How Blitzz manages PII?
Blitzz takes the management of our customers’ information seriously. We have software, configurations, processes, and guidelines for managing data internally to keep your data safe and secure. Inside Blitzz' systems, we manage data that could be PII in different ways.
- Blitzz is committed to making clear which data is managed as PII in our system to help you make sure your data is managed the right way for your jurisdictions and use cases.
- Blitzz has a Data Protection Addendum which extends the specification of your legal relationship with Blitzz and can help clarify how Blitzz manages data on your behalf.
- If you are in Europe, this document clarifies how we manage data where some parts of your data may originate in Europe. Note: While you may not be in Europe or a phone number may not be European, the person at the other end of the phone could be a European in Europe.
Powerful features like Blitzz' Phone Number redaction, Email Address redaction, and Call Recording Encryption allow you to remove PII or encrypt it so no one can see it but you.
Blitzz manages PII in Blitzz' documentation as though they contain PII, also known as personal information or personal data (Eg. Host login email address, Guest Phone Number, Email Address). This means that the Blitzz engineering team implements appropriate technical and organizational security controls as appropriate to the risk associated with that data.
For example, data will not be visible to Blitzz' employees unless they are acting as a surrogate for you (e.g., debugging on your behalf, with your permission) or have some other legitimate businesses need to access it. As well, values are anonymized or removed when we need to hold on to information for statistical analysis, reporting, and capacity planning - none of which require the PII itself. Names, your end users’ phone numbers, or recordings of video calls and chats are all examples of fields that Blitzz treats as containing PII. Phone numbers that are used to send SMS messages, whether a long code or shortcode, because they are owned by Blitzz, are managed differently from non-Blitzz numbers.
PII management when you leave Blitzz
When you leave Blitzz following a reasonable grace period to allow you to change your mind, all PII data is anonymized or scheduled for deletion from Blitzz' systems where possible after 30 days.

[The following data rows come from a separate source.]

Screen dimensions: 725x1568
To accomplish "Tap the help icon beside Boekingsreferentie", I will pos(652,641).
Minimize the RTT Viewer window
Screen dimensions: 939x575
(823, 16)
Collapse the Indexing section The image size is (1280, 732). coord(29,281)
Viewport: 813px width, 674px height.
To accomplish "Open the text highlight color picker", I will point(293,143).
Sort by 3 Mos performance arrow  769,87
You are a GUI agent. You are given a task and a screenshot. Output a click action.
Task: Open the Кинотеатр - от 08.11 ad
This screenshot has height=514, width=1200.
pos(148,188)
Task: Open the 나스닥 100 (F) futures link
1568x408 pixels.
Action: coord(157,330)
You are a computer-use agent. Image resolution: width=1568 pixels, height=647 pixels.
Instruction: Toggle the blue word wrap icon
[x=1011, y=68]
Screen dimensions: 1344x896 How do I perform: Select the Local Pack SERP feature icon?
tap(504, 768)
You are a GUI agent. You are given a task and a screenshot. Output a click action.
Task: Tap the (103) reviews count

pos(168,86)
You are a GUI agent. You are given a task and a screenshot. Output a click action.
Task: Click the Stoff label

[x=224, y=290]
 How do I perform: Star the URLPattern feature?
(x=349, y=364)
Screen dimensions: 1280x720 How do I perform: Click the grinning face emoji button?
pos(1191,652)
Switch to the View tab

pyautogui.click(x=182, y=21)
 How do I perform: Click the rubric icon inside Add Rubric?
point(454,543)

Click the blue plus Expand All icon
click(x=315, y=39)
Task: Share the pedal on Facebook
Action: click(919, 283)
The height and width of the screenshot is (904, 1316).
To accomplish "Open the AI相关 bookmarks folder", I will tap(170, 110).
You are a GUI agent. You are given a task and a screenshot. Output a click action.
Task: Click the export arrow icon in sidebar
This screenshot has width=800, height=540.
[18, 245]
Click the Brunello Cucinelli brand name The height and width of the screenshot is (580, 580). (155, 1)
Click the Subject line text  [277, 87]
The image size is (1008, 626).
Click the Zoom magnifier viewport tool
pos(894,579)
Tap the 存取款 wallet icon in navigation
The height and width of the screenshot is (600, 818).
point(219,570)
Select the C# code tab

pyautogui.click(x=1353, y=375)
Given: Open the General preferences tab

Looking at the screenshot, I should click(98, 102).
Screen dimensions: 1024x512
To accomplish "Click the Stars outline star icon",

Non-PII fields (Eg. Reference Field) are stored in Blitzz and may be used for counting or other operations as Blitzz runs its systems. These fields generally cannot be redacted or removed.
In some instances, you might be able to control the data in these fields. You should take care not to place PII in fields with this designation. Blitzz does not treat this data as PII, and its value may be visible to Blitzz employees, stored long-term, and may continue to be stored after you’ve left Blitzz' platform.
If you think you need to put PII in these fields, please check with our support team to see if there’s a better way to manage your data.